ISLAMABAD, May 1: There was a time when the national park rangers did not need visuals to monitor the deer population in the Margalla Hills – a significant number of footprints around water bodies indicated that their population was steady if not growing rapidly. But this was four to five years back.
Today, the deer footprints around small ponds in the park are as rare as spotting the animal itself. “It’s been a while since I last saw hooves set in mud around puddles of water. Even if we do see some it’s probably one or two deer that have wandered into these parts of the hills from far-off wilderness in the north,” said a park ranger from the Himalayan Wildlife Foundation (HWF) who not only attributed the declining number of the barking deer and the grey goral (wild goats) to loss of habitat but also to poaching.
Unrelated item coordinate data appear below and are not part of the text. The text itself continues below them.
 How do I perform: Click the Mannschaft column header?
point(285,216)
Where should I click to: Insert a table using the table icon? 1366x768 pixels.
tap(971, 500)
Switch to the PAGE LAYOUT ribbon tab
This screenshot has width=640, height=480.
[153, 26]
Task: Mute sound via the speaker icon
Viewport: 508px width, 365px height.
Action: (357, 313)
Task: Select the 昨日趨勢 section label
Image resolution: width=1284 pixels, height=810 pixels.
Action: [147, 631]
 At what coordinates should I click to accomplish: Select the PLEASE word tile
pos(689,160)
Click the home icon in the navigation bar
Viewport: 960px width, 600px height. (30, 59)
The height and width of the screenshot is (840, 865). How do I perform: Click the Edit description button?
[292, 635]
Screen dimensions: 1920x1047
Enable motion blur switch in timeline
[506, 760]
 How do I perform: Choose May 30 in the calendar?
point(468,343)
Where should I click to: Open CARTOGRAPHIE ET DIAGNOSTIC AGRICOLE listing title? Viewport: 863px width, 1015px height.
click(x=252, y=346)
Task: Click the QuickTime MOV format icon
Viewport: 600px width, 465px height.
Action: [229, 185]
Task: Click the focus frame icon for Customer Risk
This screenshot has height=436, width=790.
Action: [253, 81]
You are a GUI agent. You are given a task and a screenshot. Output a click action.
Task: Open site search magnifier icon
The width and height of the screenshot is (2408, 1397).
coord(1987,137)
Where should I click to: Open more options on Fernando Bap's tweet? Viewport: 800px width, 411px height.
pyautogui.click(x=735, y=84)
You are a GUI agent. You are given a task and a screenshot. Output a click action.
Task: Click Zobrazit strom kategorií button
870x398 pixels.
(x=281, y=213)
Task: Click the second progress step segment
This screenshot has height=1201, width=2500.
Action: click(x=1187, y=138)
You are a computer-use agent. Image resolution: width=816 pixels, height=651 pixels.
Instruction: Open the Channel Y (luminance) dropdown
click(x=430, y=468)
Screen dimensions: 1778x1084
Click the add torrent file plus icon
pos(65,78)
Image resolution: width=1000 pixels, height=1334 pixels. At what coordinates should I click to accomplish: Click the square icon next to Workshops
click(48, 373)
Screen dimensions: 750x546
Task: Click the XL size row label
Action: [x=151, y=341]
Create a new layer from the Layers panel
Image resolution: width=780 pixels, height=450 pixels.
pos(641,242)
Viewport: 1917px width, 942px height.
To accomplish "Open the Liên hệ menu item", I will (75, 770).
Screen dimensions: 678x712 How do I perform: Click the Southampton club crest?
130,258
“Since January this year, seven to eight deer have been hunted in the park in Zone 13 behind the Bari Imam shrine up in the hill and the wilderness adjacent to Shahdara,” said the park ranger, who was a witness to one such illegal hunting incident two months back.
According to him, the barking deer (that thrived in thick vegetation) population used to be quite significant in the Margalla Hills.
“But it has been a while since we spotted a big herd. Now it’s two to four and at times five at the most we see together,” he said.
But Capital Development Authority’s (CDA) deputy director general environment wing Malik Olya believed the wildlife in the national park was as rich as ever - barking deer, grey goral, leopards and the numerous species of pheasants all thrived undisturbed.
“Hunting is illegal in Islamabad. And it is a criminal offence in the Margalla Hills National Park. CDA’s wildlife staff is on patrol. However, the park area is too big and it is not humanly possible to cover every corner of the wilderness.
“I don’t know about any such incident but even if some deer have been poached, it must be an isolated incident,” he said. He also hinted at conducting a survey on the population of deer in the park as he said the last survey was conducted nearly two decades ago.
Assistant Professor at the Wildlife Department of Barani University in Rawalpindi Dr Maqsood Anwar, who is helping research students with their surveys on the deer (besides other species) in the Margallas, did not feel their population was facing any threat.
“But I do believe we are disturbing all wildlife in the national park by intruding into their natural habitat. National parks do have recreational and educational facilities but in restricted/limited zones. The rest of the wilderness cannot be disturbed.
And the intrusion by trekkers and loss of habitat has definitely affected the barking deer and particularly their breeding patterns,” he said, urging the authorities concerned to create no-go zones in the park for conservation of all animal and bird species.
The professor claimed to have counted as many as 100 to 120 barking deer during his last study conducted in 2005. He was not sure about their numbers right now.
Mr Anwar, however, expressed concern over the declining population of the grey goral because of pressure they faced from grazing of domestic animals and felling of trees for fuel. “The numbers of this particular wild goat seem to have decreased in past few years,” he said.